--- WHAT IS REQUIRED ---
Whenever a line in the data contains "will", show that line.
### DATASET RECORDS
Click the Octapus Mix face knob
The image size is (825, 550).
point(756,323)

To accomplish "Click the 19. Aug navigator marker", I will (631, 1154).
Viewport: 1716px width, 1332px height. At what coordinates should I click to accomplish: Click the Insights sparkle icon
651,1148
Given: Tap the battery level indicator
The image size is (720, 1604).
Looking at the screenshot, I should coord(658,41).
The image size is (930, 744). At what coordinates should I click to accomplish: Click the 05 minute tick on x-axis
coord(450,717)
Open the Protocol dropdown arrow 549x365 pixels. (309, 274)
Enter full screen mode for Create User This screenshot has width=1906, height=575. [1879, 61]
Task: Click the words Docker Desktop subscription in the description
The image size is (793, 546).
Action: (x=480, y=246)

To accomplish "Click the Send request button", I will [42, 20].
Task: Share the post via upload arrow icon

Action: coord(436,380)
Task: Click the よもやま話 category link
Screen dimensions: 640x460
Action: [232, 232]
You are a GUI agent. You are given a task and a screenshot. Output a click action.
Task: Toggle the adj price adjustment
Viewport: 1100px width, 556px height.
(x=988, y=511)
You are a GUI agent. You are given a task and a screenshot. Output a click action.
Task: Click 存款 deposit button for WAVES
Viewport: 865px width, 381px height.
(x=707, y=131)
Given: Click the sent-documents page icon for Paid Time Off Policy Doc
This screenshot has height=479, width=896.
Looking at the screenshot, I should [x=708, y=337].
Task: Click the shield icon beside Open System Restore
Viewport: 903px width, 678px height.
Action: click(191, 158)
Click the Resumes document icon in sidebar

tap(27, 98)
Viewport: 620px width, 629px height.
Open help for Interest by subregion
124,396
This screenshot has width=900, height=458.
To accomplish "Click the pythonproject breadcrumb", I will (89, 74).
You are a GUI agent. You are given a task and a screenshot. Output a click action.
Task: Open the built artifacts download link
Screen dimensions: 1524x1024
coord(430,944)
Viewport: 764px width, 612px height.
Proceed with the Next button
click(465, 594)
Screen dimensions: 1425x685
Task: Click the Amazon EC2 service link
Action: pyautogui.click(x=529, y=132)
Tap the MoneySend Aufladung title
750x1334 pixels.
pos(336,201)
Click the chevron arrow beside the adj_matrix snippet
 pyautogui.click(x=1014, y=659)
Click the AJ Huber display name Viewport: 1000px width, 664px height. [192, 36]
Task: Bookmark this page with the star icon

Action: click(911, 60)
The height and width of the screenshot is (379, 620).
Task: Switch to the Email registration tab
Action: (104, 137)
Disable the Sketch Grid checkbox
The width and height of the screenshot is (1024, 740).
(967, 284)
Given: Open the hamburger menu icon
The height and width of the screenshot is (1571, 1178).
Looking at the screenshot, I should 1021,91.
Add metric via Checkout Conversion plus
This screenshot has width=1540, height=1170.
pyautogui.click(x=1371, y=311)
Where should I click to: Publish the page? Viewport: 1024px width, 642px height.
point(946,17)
######
--- FINISHED TASK ---
To accomplish "Click the 19. Aug navigator marker", I will (631, 1154).
To accomplish "Click the Send request button", I will [42, 20].
To accomplish "Click the pythonproject breadcrumb", I will (89, 74).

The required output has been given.